O jantar da equipa dos Horários dos Festivais – entenda-se, eu própria e eu mesma – teve lugar no Le Moustache Sir, onde foi possível provar verdadeiras especialidades no caco, bem como crepes verdadeiramente gulosos. Foi também neste espaço que encontrei uma voluntária do Festival que me agraciou com o Bolo dos Santos, uma especialidade regional que é normalmente confeccionada por altura do 1 de Novembro. Tudo começou com uma pergunta: “A senhora sabe dizer-me onde é que eu posso encontrar o Bolo dos Santos?” – e a resposta foi: “Sei sim” – e ao mesmo tempo, abre o saco e oferece-me um bolo, que ainda estava morno e que serviu de reforço alimentar pela noite dentro.

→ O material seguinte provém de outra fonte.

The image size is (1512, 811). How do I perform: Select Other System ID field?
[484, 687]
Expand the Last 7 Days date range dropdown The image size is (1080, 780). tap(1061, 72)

No final da tarde, António Chaínho subiu ao palco Giacometti para partilhar com o público a sua arte e o seu saber no que à guitarra portuguesa diz respeito. O palco foi partilhado com excelentes músicos e contou ainda com a presença de Filipa Pais e Ana Vieira, que deram voz a músicas que encheram a alma daqueles que ali estavam. Ao contrário do que aconteceu nalguns concertos, o público estava efectivamente em silêncio para ouvir e apreciar. No final, o Mestre tocou um tema inédito, que fará parte do próximo trabalho, a editar no próximo ano, a propósito dos seus 50 anos de carreira.
Um dos concertos mais aguardados do dia era o de Sérgio Godinho. Autor, compositor e cantor, falar do autor de A noite passada é falar de liberdade, de ideais, de poemas, de encontros de gerações, de palavras que se cruzam e se encontram – sem nunca se atropelar. Sérgio Godinho foi o protagonista de uma queda do palco, da qual rapidamente recuperou, tendo regressado ao palco para nos brindar – com vinho e com músicas que fazem parte do imaginário colectivo dos apreciadores de música portuguesa.
No palco Lopes Graça, em letras gigantes, podia ler-se LIBERDADE. No recinto, bem no centro da aldeia de Cem Soldos, podia sentir-se a liberdade de poder cantar, beber, sorrir e celebrar a música portuguesa, nas suas mais variadas expressões. É este o espírito do Bons Sons.
Viver esta experiência de Festival é verdadeiramente única: senti-me em casa, na minha própria aldeia. Encontrei pessoas que aparentavam ter idade de serem meus avós, malta da minha idade e festivaleiros de fralda – com as devidas protecções auriculares. Sentia-se no ar um ambiente super descontraído, onde todos partilhavamo mesmo sentimento: estamos aqui para nos divertir e para celebrar a música portuguesa. Independentemente dos nossos gostos, da roupa que vestimos, da nossa profissão – todos nós podemos ser quem somos, tal como no Bairro do Amor, do Jorge Palma, sem que ninguém nos leve a mal.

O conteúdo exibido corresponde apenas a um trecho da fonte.